# PACQUAIO - MAYWEATHER - MAY 2nd 2015 ....Finally



## unwine99 (Feb 20, 2015)

Huge boxing fan here. I can't describe how excited I am that this fight has finally been made. I honestly don't think the fight itself can possibly live up to the 6 year build-up that's preceded it but I hope they both throw caution to the wind and end their careers with a bang by giving the fans the fight of the century.......would have been better in 09 after Pacman walked through Cotto but I'm still stoked nonetheless. 

I think Mayweather has the edge but he's had problems in the past with left handed fighters and he's never faced a southpaw pressure fighter with the experience and awkwardness that Pacquaio carries.......and after seeing Mayweather struggle a little with Maidana in their first fight, he may be ripe for the picking. It's hard to bet against Mayweather though - pacquaio hasn't looked the greatest in his last few fights either.

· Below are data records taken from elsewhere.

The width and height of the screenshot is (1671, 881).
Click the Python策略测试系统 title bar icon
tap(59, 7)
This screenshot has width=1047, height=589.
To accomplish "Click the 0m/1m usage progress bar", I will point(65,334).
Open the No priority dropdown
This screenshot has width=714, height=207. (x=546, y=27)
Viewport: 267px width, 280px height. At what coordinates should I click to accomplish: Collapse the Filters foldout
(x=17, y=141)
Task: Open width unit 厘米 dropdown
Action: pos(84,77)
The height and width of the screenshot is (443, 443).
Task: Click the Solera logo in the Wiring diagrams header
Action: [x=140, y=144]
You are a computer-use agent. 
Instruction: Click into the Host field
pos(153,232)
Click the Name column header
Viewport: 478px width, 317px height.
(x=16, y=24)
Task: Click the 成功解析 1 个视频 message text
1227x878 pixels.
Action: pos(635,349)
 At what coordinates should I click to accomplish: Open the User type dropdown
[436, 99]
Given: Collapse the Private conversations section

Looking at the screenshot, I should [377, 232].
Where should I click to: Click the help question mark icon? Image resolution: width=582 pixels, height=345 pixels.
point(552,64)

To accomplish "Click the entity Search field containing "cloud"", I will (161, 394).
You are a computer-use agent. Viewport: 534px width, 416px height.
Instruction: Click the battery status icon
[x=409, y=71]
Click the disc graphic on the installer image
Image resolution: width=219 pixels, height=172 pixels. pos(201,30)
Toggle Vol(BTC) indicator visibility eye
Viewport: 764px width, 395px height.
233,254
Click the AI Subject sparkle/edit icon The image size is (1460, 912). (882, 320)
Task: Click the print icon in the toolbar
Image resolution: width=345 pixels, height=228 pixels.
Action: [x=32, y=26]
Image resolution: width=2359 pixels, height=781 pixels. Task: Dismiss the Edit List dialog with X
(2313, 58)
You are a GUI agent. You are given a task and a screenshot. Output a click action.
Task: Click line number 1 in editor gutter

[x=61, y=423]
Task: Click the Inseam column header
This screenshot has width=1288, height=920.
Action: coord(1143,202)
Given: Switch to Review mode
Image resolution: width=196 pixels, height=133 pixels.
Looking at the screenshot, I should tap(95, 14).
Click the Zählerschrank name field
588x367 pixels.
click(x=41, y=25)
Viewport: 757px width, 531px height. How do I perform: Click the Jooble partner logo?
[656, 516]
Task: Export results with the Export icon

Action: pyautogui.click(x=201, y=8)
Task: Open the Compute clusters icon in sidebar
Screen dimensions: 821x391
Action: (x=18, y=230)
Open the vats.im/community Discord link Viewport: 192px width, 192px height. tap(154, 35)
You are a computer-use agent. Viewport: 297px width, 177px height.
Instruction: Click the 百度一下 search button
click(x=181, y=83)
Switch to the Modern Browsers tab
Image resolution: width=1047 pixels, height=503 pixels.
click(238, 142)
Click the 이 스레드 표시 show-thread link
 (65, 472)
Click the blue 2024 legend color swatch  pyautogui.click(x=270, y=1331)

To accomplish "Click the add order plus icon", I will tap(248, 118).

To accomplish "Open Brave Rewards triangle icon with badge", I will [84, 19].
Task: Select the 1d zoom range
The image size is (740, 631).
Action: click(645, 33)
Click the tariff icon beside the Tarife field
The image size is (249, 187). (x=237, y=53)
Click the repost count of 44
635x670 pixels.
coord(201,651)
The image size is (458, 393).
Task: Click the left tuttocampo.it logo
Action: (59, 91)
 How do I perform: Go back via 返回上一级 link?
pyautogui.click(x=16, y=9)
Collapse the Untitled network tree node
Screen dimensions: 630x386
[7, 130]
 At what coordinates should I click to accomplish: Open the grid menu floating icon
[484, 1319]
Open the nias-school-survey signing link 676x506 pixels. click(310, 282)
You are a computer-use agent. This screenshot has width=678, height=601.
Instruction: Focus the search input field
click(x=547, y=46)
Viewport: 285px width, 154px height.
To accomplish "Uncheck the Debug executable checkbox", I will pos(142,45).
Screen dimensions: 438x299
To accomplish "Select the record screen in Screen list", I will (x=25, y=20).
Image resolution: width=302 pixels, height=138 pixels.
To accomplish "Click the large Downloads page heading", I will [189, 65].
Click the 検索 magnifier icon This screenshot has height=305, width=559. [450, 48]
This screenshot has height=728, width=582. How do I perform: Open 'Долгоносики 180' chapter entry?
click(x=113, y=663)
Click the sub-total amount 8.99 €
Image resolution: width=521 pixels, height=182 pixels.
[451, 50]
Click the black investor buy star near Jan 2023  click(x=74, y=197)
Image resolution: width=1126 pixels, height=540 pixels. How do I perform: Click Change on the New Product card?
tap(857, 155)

And best of all, I'll have a freshly cured crop of super lemon haze, sleestack x skunk, white widow, and critical x super silver haze that will ready just a few days before the fight. A little weed (a ton of weed of weed actually), a little wine -- I'm gonna make a night of it son.........


----------



## hellmutt bones (Feb 20, 2015)

I predict someone is goona get kod.


----------



## unwine99 (Feb 20, 2015)

Same here. I think pacquaio is going to bring it - he doesn't have shit to lose and I think he's going to force mayweather to fight. He may get knocked out in the process but on the other hand, he may clip mayweather with one his odd-angled punches and turn mayweather's world upside down. I just hope it's not some shit-ass boring fight after half a decade of hype and the 80-90 bucks that they're going to charge.....I'd be so f'n pissed.


----------



## v.s one (Feb 21, 2015)

I think Mayweather has the edge but he's had problems in the past with left handed fighters and he's never faced a southpaw pressure fighter with the experience and awkwardness that Pacquaio carries.......and after seeing Mayweather struggle a little with Maidana in their first fight, he may be ripe for the picking. It's hard to bet against Mayweather though - pacquaio hasn't looked the greatest in his last few fights either.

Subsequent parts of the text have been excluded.